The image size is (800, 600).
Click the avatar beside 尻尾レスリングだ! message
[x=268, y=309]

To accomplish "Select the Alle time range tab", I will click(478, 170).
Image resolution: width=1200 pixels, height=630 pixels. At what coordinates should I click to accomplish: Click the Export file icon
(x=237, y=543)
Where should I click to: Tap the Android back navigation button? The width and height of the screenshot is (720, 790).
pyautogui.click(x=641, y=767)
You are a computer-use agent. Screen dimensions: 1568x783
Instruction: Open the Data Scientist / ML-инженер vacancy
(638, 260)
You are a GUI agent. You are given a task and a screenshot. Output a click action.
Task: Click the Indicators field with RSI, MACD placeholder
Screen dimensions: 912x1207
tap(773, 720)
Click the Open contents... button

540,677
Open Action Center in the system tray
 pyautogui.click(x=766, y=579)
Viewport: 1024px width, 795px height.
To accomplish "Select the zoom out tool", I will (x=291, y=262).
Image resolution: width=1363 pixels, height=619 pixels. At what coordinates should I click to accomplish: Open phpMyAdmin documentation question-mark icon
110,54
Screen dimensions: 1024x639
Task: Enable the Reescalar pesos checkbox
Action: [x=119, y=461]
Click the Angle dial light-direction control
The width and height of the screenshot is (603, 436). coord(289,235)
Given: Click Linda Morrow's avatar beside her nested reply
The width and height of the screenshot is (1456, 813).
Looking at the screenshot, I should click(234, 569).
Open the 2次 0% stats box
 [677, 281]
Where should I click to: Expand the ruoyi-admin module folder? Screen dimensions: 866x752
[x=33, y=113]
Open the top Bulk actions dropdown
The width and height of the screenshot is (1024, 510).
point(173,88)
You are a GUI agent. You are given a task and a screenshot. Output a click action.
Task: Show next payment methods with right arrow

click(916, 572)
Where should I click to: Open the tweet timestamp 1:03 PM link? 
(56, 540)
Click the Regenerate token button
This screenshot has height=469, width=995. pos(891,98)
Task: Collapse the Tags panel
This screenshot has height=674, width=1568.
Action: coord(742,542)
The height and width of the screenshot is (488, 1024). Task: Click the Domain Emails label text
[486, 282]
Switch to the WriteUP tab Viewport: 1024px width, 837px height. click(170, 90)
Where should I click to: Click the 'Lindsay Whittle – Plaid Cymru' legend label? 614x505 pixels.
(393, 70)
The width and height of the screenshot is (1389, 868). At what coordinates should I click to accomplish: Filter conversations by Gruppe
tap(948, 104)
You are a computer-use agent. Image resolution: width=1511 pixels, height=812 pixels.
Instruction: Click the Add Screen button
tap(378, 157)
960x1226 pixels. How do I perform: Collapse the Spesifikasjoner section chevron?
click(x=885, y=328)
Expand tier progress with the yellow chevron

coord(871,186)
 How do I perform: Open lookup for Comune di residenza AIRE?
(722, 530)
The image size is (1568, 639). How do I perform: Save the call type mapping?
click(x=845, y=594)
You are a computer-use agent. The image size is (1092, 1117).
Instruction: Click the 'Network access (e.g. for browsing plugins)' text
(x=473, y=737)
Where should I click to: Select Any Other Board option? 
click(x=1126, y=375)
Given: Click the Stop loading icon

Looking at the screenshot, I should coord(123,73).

·····

Exercise details: Determine how many lines in the data include "Viewport", and let the answer be that number alone.

Response to this exercise: 2